Claim: If $\partial\mathcal{A}_{x,\epsilon}$ contains uncountably many disjoint sets, then at least one of them mush have $P-$ measure zero.
This is in section 2 from the book " convergence of probability measures(Billingsley)".
I think to proof this claim, we may need Borel-Cantelli lemma, but Borel-Cantelli lemma is for countably many sets.
Denote the metric on $\Omega$ by $\rho(x,y)$. Since for any $A\in\mathcal{A}_{x,\epsilon}$, $x\in A^{\circ}\subset A\subset B(x,\epsilon)$, then $\partial A\subset \partial B(x,\epsilon)\subset \{y:\rho(x,y)=\epsilon\}$.
Therefore $\cup_{A\in\partial\mathcal{A}_{x,\epsilon}} A\subset \{y:\rho(x,y)=\epsilon\}$. Thus $P(\cup_{A\in\partial\mathcal{A}_{x,\epsilon}} A) \leq P(\{y:\rho(x,y)=\epsilon\})<\infty$ But then how can I get the conclusion?
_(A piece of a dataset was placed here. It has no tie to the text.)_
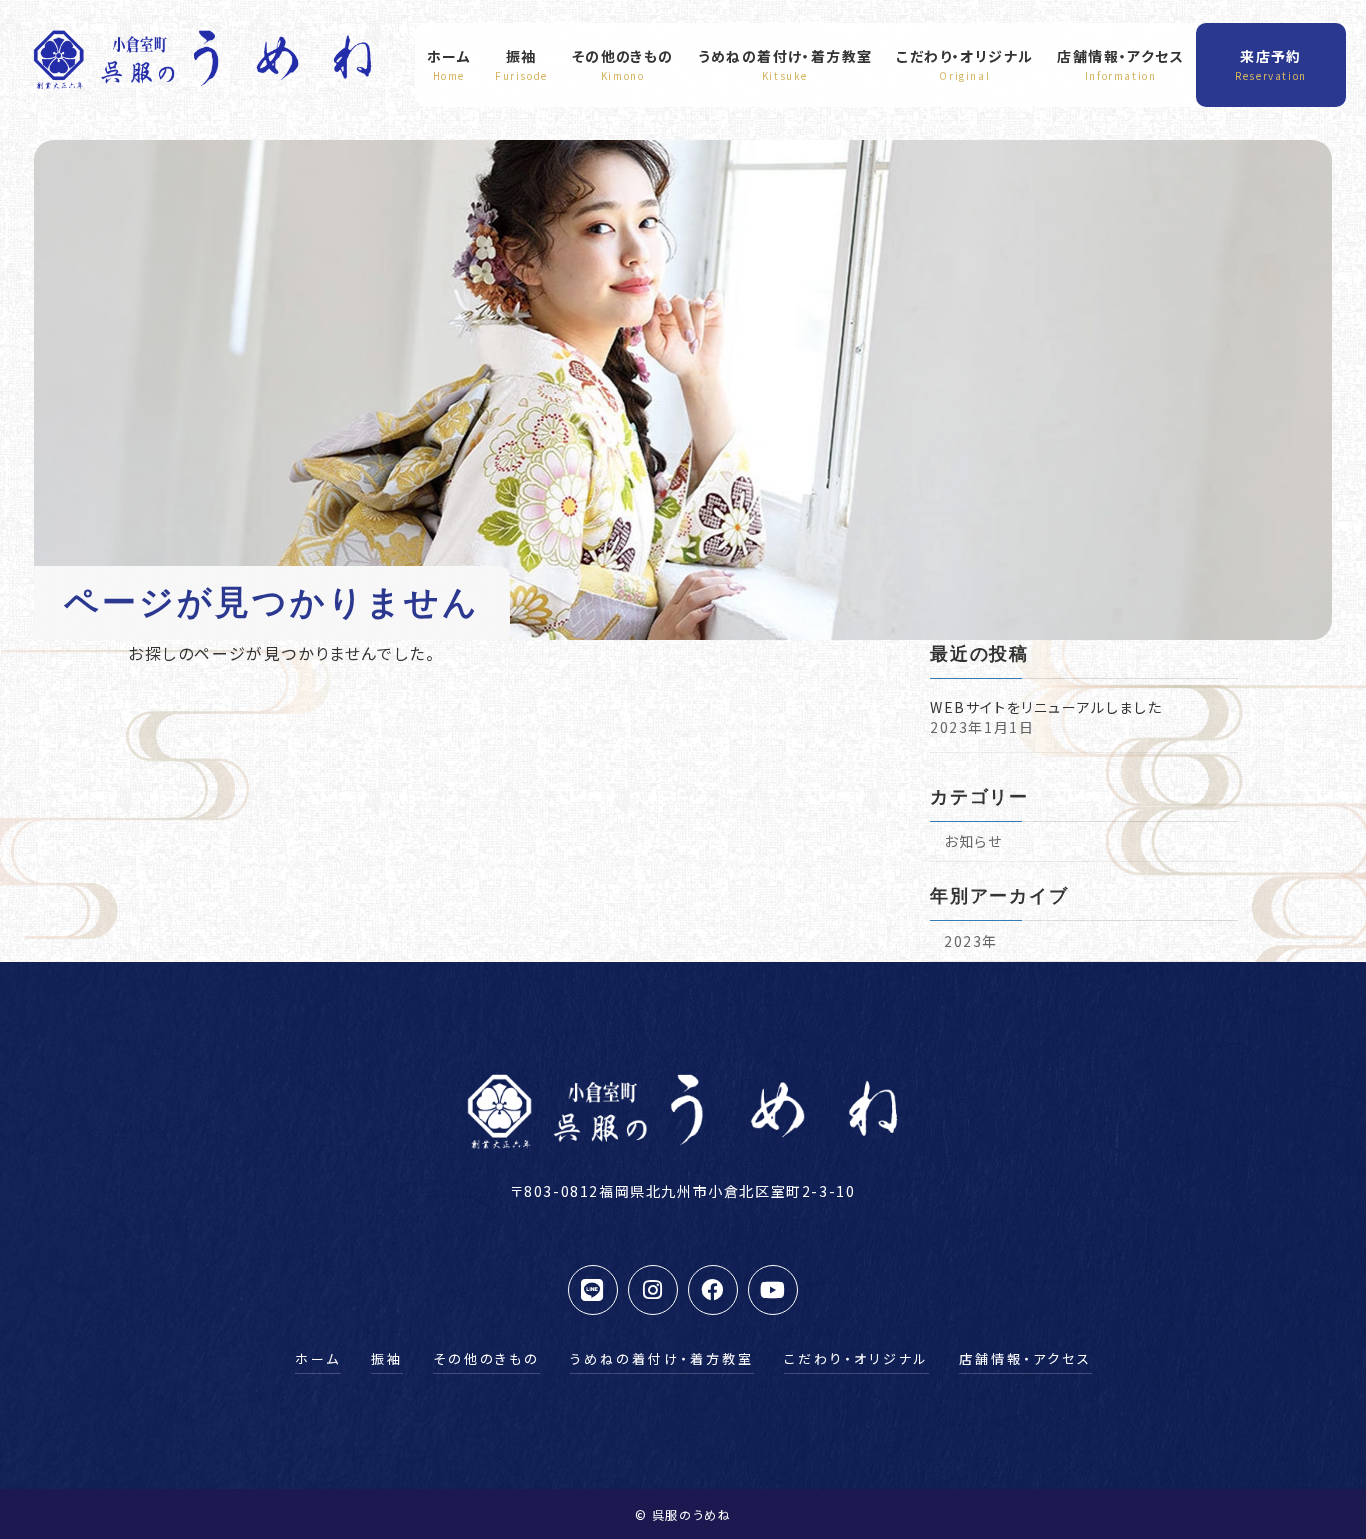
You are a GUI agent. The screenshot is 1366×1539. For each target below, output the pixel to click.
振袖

Any help will be appreciated. Thanks
You don't need anything fancy like Borel-Cantelli. Just the axioms of measure theory. In fact, a more general result is true, in your same probability space:
Proof: For any $n\in \mathbb N$, let $\mathcal A_n=\{A\in \mathcal A\mid P(A)>\frac1n\}$. Note that $\mathcal A_n$ has fewer than $n$ elements: if there were $n$ sets $E_1,E_2,\dots,E_n\in \mathcal A_n$, then you would have $$ P(E_1\cup E_2\cup\dots\cup E_n)=P(E_1)+\dots+P(E_n)>\frac1n+\dots+\frac1n=1, $$ contradicting that $P$ is a probability measure. Now, let $\mathcal A_0=\{A\in \mathcal A\mid P(A)>0\}$. Note that $\mathcal A_0=\bigcup_{n\ge 1}\mathcal A_n$, so $\mathcal A_0$ is a countable union of finite sets. This implies $\mathcal A_0$ is countable, as claimed.